In addition, the distributed needs to be addressed in a service call “success and failure, timeout exception” three scenarios, how to guarantee the data consistency problem, this is also our most concern, who also don’t want to buy Zhang Chunyun ticket goes out the tickets to the somebody else’s hands, this year’s distributed system must pay attention to make money hand delivery.
Data consistency
The C of the distributed system is consistent. The C of the distributed system is consistent. The C of the distributed system is consistent. What do we mean by consistency here? Let’s talk about it.
ACID
ACID refers to four features that must be met for transactions to be correct and reliable when database writes or updates, they are “A (Atomicity), C (Consistency), I (Isolation), and D (Persistence)”. Leaving the other three aside, consistency refers to transactional consistency, and the other three I understand ultimately serve this consistency. Consistency here means that the system moves from one correct state to another correct state before and after a transaction occurs.
What does “right state” mean? Take A simple example, A and B each have 100 yuan, A transfers 50 yuan to B, after the transfer, A’s account becomes 50 yuan, B’s account becomes 150 yuan, which is the correct state. If A transfers 100 yuan to B at this time, then A’s account becomes -50 yuan and B’s account becomes 250 yuan, then this is the wrong state. In this case, the transaction needs to be rolled back if it goes to the wrong state, which is consistency on the transaction. Generally speaking, this consistency can be guaranteed by the database constraint, but more often the business logic is more complex, and the code logic level is required to ensure the constraint.
CAP
CAP theory is usually applied in distributed systems. CAP refers to C (Consistency), A (Availability), and P (Partition tolerance) respectively. CAP theory holds that only two of these three characteristics can be met simultaneously in distributed systems. By data consistency we mean this consistency, and this consistency is not the same thing as transactional consistency in ACID, so don’t confuse it.
- “Consistency” : All copies of data in a distributed system have the same value at the same time.
- Availability: When one or more nodes in a distributed cluster fail, clients still respond to read and write requests.
- Partition tolerance: Partitions occur when nodes in the cluster cannot communicate with each other, or when the system cannot achieve data consistency within a certain period of time. Partition tolerance is when a partition is still available after it is created.
That why can simultaneously meet the two, first consider to meet partition tolerate sex, will make multiple copies of copies but once more, the consistency will be affected, the data synchronization need to spend more time and data synchronization time is much, can affect the usability, may have a period of time can’t use, At the same time, partition tolerance can not be well satisfied because of the longer time to achieve consistency. To sum it up:
- “Meet C\A does not meet P”, that is, partition is not required, then the node is limited, that is to say, give up the scalability of the system, which is contrary to the distributed characteristics, usually using this scheme is the traditional database such as Oracle, Mysql.
- “C\P but not A” does not require availability but consistency, that is, data in all copies must be consistent. Partitioning may lead to A long time of data synchronization. In this scenario, user experience is sacrificed, and users can access data only when all data is consistent. This is typically the case for distributed databases.
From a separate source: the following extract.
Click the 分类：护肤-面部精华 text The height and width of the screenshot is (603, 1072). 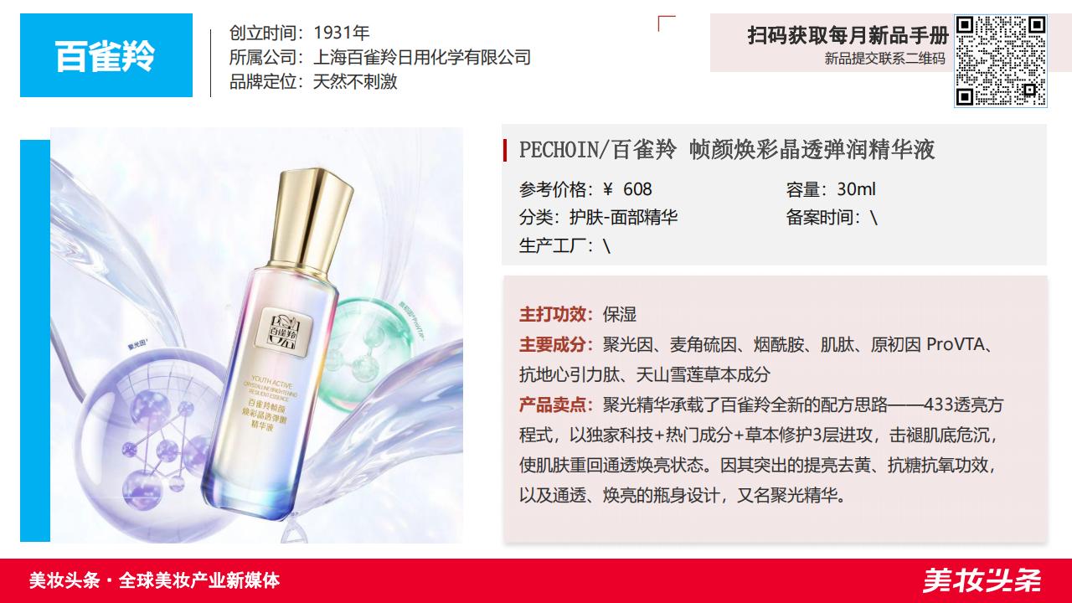pyautogui.click(x=598, y=217)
- “Satisfying A\P but not C” does not require consistency, and once partitioning occurs and remains available, each node is serviced with locally stored data, so that users may have access to expired data. In this scenario, the user experience is slightly affected, but high availability is ensured without process blocking.
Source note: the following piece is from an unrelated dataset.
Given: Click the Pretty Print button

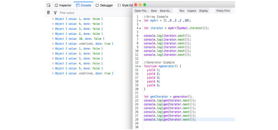Looking at the screenshot, I should coord(223,11).
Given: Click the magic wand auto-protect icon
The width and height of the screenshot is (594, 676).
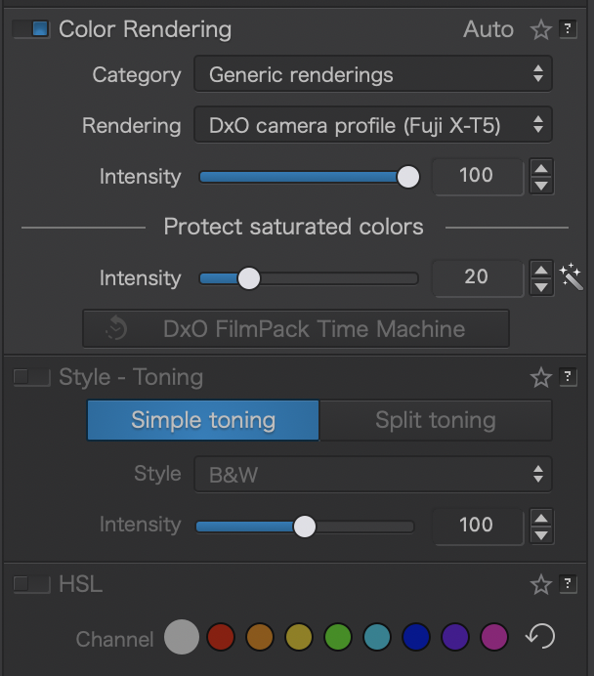Looking at the screenshot, I should coord(572,277).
Therefore, we generally adopt some compromise schemes in the implementation. At this time, it is necessary to mention several different consistencies generated according to the actual needs:
- “Strong consistency” : If a certain data is updated in the system, subsequent reads of the data will get the updated value. That is, data must be strictly consistent across all replicas. Replicas are updated synchronously.
- Weak consistency: Compared with strong consistency, the updated data cannot always be read, that is, the data in the copy cannot be consistent, and the copy is asynchronously updated.
- “Final consistency” : a special type of weak consistency in which all copies of a system are synchronized after a brief period of data inconsistency.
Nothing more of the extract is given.